Document:
Hip 'n' Divine On The Road (part 4):
IF IT DOESN'T KILL YOU, IT MAKES YOU STRONGER

Have you read Dave Bidini's book yet, and if so, what were your impressions?

Downie: Yeah, I read it in a night. Chewed it up. It was awesome. It was really flattering. And interesting. He's a great writer. He captured something that's not easy to capture. Not just the tour, but impressions; his own impressions about his own band were heart-stopping. Talking about their inner conflicts, and things that are very real to any band, any group of people that get together and decide to do something. Making a career out of their imagination. You get a group of four or five people who have ideas, and it's like trying to do it all on the ass of an elephant. It's very difficult, very hard. So I thought it was a book that depicted that very well. Stories that are entirely relevant. To anybody. Really good stuff. Hilarious, too.

Do you think the fact of having to tour across Canada, and the hardships that come with that - especially if you're traveling during winter by van, or whatever - does that perhaps help to strengthen Canadian bands, in the sense that the ones that survive are the strongest, because they have to come together and stick together to survive it?

Downie: It certainly helped Rush. Have you heard their new live record at all? I kind of came to them late in life, but Different Stages? That's killer. There's a band - and I don't know if the Canadian landscape had anything to do with it — but man, they're tight. And you listen to it, there's this disc from '72, and then one from the '90s, and you can't tell the difference. Eminently entertaining.

Stored dataset items:
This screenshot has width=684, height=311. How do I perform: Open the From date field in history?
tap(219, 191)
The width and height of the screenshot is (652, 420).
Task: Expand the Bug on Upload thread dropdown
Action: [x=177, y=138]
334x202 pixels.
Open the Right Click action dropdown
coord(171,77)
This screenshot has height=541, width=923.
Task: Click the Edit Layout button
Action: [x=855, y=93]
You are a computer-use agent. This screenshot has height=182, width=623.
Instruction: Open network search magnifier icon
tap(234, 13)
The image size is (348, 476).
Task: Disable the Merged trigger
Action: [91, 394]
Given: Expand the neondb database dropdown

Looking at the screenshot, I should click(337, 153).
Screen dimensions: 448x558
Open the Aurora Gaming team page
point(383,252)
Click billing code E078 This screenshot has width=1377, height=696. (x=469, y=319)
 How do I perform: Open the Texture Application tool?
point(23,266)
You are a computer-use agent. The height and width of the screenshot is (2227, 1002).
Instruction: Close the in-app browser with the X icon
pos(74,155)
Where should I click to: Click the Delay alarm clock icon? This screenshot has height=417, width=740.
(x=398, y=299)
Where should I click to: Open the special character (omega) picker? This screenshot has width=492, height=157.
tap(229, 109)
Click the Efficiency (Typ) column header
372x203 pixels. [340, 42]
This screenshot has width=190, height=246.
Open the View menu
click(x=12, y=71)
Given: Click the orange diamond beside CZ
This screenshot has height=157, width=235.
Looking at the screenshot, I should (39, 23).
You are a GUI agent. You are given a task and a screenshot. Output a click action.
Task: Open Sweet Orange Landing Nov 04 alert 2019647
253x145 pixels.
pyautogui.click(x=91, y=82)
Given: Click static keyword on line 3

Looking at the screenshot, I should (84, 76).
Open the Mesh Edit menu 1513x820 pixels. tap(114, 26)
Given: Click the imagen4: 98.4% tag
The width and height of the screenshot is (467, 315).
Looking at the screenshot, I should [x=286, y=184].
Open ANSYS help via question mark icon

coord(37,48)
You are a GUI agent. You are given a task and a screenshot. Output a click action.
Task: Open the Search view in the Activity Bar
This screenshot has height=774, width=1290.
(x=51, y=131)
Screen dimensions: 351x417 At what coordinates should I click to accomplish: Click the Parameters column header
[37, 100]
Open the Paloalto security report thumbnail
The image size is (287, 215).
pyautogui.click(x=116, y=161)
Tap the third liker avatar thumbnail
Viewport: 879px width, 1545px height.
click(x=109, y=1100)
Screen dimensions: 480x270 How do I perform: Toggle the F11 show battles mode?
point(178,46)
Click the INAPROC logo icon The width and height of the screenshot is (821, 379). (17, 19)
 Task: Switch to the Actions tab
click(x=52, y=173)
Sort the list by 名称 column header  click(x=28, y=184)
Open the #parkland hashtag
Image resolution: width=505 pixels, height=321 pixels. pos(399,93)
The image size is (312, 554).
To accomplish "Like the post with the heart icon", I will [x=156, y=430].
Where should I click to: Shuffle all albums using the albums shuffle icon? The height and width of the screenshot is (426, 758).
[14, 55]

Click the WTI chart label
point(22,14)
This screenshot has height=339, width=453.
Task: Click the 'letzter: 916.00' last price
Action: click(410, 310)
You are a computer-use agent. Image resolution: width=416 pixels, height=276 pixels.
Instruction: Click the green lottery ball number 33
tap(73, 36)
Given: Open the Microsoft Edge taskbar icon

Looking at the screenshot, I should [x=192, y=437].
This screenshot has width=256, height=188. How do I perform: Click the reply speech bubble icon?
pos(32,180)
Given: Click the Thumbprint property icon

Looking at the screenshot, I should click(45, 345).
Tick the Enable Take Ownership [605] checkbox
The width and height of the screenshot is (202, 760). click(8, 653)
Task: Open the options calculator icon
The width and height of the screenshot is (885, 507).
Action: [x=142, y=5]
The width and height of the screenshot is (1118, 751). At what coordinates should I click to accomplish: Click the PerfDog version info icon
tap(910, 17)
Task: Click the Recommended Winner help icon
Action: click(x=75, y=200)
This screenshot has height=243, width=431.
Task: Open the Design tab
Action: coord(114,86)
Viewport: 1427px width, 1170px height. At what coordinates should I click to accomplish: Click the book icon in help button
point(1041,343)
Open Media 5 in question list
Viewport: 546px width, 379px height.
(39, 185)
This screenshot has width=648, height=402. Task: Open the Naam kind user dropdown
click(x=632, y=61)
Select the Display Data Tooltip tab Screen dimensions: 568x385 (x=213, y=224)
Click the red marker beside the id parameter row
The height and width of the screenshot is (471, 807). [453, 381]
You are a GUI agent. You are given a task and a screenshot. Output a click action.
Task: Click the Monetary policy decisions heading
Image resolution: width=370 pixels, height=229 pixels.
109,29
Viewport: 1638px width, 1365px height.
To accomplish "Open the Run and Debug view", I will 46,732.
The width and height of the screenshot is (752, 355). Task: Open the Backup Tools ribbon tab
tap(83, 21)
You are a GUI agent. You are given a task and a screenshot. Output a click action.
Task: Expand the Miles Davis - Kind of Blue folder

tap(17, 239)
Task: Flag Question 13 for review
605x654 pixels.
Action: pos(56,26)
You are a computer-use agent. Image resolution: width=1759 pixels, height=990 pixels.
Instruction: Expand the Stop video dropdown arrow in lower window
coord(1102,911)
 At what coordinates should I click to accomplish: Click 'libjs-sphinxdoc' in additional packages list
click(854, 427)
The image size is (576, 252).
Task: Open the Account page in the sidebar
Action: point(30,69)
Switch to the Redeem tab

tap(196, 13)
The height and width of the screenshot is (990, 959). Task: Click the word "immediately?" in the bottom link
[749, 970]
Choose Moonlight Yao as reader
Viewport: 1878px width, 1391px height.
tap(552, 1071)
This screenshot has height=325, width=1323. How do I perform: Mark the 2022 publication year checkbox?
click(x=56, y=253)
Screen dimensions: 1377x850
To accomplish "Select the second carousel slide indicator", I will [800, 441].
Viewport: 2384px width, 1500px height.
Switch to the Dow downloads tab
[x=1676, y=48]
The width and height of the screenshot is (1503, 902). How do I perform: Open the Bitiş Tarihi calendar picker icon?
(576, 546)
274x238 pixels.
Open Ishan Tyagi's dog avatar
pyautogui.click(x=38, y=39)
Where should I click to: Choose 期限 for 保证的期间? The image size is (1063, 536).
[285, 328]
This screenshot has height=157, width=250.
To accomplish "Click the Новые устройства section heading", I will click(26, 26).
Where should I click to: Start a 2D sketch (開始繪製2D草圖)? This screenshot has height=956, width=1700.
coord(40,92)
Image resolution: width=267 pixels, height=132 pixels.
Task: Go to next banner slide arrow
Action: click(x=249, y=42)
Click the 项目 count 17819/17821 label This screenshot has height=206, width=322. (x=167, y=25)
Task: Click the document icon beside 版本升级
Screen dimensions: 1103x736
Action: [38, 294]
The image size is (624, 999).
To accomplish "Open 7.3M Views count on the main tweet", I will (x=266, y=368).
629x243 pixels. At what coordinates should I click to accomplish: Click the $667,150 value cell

Job 1:
Using the interview with Downie above, answer these questions:
(a) How long did Downie take to read Dave Bidini's book?
(b) Which Rush live record does Downie mention?
(c) From what year is the earliest disc on that record, according to Downie?
Job 2: Write out the passage of the interview above between "Do you think" and "to survive it?", inclusive, word for word.

Exercise answer 1:
(a) He read it in a night.
(b) Different Stages.
(c) '72.

Exercise answer 2:
Do you think the fact of having to tour across Canada, and the hardships that come with that - especially if you're traveling during winter by van, or whatever - does that perhaps help to strengthen Canadian bands, in the sense that the ones that survive are the strongest, because they have to come together and stick together to survive it?